MgHAP2O6 + HPO42- + 4 H+ext → MgAP3O92- + H2O + 4 H+int

Les indices "ext" et "int" faisant ici référence à l'existence d''une membrane étanche au passage spontané des protons, ce qui empêche de les simplifier à droite et à gauche, comme ce serait évidemment le cas en solution.
Le fait d'écrire MgAP3O92- pour la formule de l'ATP, implique aussi que l'ADP doit s'écrire MgHAP2O6. On remarquera alors qu'il n'y a plus de charges négative, ce qui signifie que l'ADP recherchera plutôt les milieux lipophiles par contraste avec l'ATP qui ne peut exister que dans un milieu aqueux. Ceci nous montre que lors de la transformation de l'ATP en ADP, il y a non seulement création d'énergie mais surtout perte d'un grand nombre de molécules d'eau et migration du résidu ADP depuis un milieu hydraté vers un milieu plus lipophile. Toute poche protéique où se produit une transformation d'ADP en ATP ou réciproquement devra donc se déformer très fortement, ce qui provoquera un ébranlement complet de toutes les protéines en contact avec la protéine où se produit la transformation. Cette simple observation qui découle d'une écriture correcte des espèces chimiques mises en jeu devient fondamentale dans le cas du moteur actine-myosine par exemple.
Dernière chose, il existe également une dernière manière de casser la molécule d'ATP pour former un ion pyrophosphate et une molécule d'adénosine monophosphate (AMP) capable de se déshydrater pour former l'AMP cyclique (cAMP) qui est un messager second pour ce qui concerne l''action des hormones et des neurotransmetteurs. Par conséquent, l'AMP doit être écrite AH2PO3 soulignant sa nature lipophile comme l''ADP.
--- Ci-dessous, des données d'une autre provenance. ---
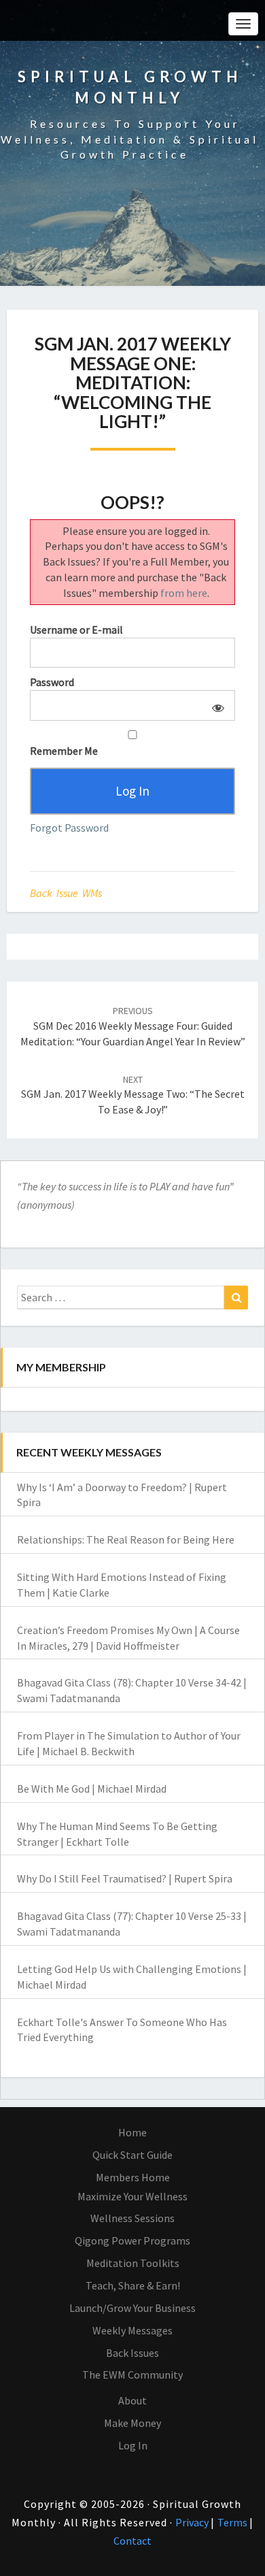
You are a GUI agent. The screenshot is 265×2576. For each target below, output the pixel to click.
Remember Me (64, 750)
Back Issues (132, 2353)
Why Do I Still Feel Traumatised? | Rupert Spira (124, 1878)
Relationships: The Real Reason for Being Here (125, 1539)
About (132, 2400)
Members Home (133, 2177)
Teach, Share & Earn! (133, 2285)
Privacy (193, 2522)
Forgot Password (69, 827)
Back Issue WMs (66, 893)
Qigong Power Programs (132, 2240)
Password (52, 682)
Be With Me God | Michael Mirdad (91, 1788)
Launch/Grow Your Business (132, 2308)
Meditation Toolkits (132, 2263)
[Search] (236, 1298)
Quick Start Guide (132, 2155)
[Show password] (215, 705)
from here (183, 593)
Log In (132, 2445)
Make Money (132, 2423)
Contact (132, 2540)
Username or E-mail (76, 629)
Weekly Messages (132, 2330)
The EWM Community (132, 2374)
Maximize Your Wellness (132, 2196)
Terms (233, 2522)
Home (132, 2132)
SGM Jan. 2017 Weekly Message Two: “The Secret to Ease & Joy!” (133, 1095)
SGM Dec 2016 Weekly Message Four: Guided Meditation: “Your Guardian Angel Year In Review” (132, 1026)
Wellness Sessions (132, 2218)
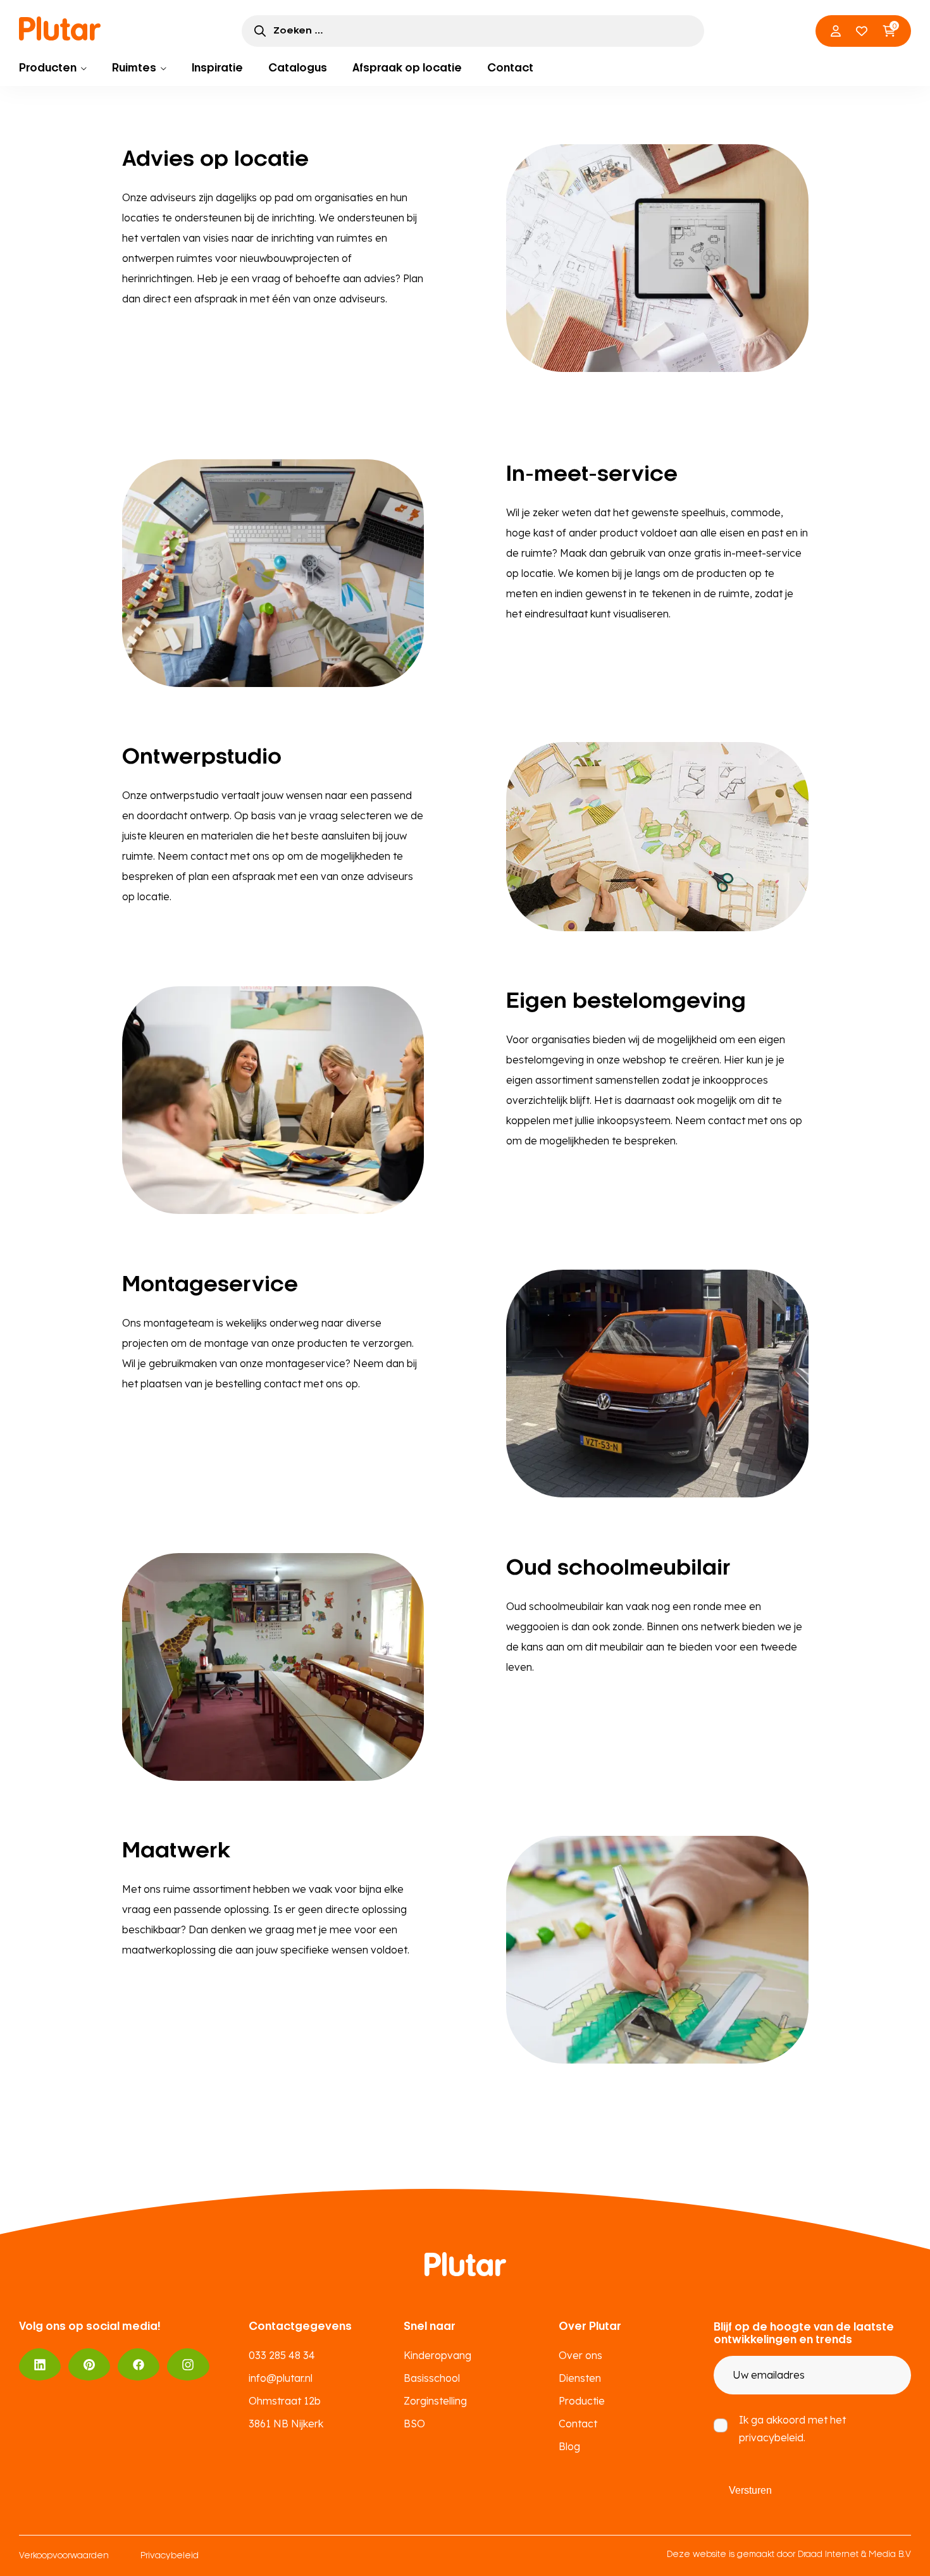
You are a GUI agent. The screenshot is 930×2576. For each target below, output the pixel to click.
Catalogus (297, 68)
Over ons (580, 2355)
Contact (510, 68)
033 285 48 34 (282, 2355)
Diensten (580, 2378)
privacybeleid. (772, 2437)
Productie (582, 2400)
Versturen (750, 2490)
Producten (48, 68)
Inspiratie (217, 68)
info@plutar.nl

MgAP3O92- + H2O → MgP2O72- + AH2PO3

Cette écriture présente l'avantage de mettre en évidence la possibilité d'une déshydratation intramoléculaire pouvant conduire à l'espèce cAMP, formulée APO2 :

AH2PO3  → APO2 + H2O

Sur un plan stoechiométrique, l'AMP cyclique est un composé neutre de formule brute C10H12N5PO6 présentant un nombre total de paires d'électrons:

V = [1x12 + 4x10 + 5x(5+1) + 6x6]/2 = 118/2 = 59

Sur un plan structural, l'AMP cyclique comporte c = 4 cycles pour q = 10 + 5 + 1 + 6 = 22 atomes "lourds" et h = 12 atomes d'hydrogène. Le nombre de liaisons simples vaut donc:

σ = h + q + c - 1 = 12 + 22 + 4 - 1 = 37

Le nombre de liaisons multiples autorisé dans le cadre de la règle stricte de l'octet n'a pas changé:

V + c = 3q + 1 - π ⇒ π = 3x22 + 1 - 59 - 4 = 67 - 63 = 4

Enfin le nombre de paires non partagées vaut:

λ = V - σ - π = 59 - 37 - 4 = 59 - 41 = 18



Références

[1] Beis I & Newsholme EA (1975). "The contents of adenine nucleotides, phosphagens and some glycolytic intermediates in resting muscles from vertebrates and invertebrates". Biochem. J., 152 (1): 23–32.
[2] Storer A & Cornish-Bowden A (1976). "Concentration of MgATP2− and other ions in solution. Calculation of the true concentrations of species present in mixtures of associating ions". Biochem. J., 159 (1): 1–5.
[3] Podolsky RJ & Morales MF (1995), «The enthalpy change of adenosine triphosphate hydrolysis», J. Biol. Chem., 218, 945-959.